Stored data
· · ·
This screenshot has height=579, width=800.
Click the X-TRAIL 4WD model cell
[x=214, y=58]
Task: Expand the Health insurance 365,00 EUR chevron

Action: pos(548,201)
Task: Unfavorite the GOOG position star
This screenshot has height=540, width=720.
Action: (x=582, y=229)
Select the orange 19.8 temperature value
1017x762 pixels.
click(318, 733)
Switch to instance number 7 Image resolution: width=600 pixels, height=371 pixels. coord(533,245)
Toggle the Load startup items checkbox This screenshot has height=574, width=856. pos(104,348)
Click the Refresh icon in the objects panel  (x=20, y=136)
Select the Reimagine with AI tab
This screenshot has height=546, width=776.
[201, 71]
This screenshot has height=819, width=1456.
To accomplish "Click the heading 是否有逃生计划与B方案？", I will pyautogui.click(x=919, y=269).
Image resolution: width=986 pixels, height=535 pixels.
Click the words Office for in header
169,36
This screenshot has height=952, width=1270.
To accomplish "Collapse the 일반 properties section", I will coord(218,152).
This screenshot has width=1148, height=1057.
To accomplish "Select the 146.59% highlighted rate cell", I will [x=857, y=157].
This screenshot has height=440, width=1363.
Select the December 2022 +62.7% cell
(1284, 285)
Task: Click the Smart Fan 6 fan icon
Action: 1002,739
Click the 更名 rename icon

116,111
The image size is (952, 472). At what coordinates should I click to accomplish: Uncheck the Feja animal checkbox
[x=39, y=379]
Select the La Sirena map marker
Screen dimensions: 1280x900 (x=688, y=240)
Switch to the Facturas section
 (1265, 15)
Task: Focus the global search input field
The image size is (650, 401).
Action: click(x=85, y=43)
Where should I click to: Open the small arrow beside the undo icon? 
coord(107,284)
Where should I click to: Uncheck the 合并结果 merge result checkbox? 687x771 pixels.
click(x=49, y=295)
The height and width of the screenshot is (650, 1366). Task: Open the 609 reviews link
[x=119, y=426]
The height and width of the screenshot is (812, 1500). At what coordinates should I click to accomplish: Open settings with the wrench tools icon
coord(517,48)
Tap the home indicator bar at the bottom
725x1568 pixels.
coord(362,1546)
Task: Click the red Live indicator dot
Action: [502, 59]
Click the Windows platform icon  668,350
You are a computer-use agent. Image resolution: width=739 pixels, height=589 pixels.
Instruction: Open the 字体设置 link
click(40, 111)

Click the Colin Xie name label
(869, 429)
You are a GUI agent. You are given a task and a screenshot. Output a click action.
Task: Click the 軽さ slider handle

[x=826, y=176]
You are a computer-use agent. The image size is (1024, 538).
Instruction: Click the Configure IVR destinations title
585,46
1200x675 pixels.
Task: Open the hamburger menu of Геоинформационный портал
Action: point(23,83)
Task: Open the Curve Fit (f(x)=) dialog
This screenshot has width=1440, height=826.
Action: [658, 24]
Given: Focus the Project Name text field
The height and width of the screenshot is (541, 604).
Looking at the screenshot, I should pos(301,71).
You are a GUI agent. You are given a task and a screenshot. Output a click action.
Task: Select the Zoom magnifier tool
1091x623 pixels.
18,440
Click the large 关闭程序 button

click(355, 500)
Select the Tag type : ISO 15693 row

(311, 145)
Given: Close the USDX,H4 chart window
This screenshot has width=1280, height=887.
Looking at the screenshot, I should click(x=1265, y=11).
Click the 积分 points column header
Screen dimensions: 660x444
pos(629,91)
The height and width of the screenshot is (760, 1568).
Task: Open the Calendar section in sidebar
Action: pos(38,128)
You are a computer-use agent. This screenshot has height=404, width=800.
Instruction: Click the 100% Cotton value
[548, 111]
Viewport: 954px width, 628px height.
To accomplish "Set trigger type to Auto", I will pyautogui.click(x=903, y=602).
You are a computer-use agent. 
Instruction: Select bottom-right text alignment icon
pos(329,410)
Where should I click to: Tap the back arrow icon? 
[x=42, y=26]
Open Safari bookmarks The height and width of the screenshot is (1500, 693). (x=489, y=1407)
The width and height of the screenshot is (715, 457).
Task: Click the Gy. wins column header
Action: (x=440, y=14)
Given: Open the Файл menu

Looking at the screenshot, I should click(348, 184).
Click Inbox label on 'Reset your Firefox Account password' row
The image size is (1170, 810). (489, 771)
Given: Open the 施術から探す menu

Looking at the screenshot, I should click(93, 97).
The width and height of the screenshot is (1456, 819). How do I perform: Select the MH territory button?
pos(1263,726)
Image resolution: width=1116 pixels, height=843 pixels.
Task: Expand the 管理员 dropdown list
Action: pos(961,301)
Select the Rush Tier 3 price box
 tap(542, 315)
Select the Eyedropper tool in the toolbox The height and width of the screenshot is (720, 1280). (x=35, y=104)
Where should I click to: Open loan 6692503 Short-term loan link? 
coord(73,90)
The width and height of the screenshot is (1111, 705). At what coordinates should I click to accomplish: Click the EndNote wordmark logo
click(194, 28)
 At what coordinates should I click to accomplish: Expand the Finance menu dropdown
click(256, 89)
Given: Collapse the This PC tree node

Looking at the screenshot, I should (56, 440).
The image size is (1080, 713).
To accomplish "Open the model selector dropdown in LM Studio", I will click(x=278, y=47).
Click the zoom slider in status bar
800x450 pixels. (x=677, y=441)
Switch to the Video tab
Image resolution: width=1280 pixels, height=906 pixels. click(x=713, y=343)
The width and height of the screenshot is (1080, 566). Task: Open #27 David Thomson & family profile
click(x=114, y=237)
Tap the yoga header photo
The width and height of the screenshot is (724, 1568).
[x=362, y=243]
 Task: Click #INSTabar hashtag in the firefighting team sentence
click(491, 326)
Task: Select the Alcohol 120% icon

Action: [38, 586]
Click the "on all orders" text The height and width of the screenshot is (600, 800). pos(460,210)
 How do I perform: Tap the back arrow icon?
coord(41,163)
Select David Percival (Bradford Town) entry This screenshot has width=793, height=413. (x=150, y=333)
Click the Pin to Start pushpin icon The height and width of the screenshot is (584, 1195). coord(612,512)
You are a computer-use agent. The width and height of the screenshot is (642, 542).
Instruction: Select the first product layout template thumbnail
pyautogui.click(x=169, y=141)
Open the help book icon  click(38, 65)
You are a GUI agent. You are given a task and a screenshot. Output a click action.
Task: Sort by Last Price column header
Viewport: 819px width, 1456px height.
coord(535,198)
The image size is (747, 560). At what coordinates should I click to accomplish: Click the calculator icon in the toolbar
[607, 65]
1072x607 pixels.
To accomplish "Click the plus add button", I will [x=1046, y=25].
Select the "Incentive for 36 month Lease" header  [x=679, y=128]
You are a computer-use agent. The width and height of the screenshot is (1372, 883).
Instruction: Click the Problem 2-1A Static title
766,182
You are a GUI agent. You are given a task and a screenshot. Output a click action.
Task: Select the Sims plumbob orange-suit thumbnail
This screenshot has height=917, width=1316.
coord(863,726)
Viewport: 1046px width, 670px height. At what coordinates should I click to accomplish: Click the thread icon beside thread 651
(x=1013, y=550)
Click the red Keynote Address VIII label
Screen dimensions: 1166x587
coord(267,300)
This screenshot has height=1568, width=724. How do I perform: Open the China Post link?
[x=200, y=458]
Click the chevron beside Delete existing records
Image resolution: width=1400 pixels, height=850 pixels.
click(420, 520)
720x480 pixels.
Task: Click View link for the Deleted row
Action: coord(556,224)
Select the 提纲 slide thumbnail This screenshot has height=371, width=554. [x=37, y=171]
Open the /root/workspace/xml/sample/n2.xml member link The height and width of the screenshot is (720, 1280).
· · ·
• **Action item**:
Please report the number of lines in the data that include the word "Focus", and add no other text.

• **Written answer**:
2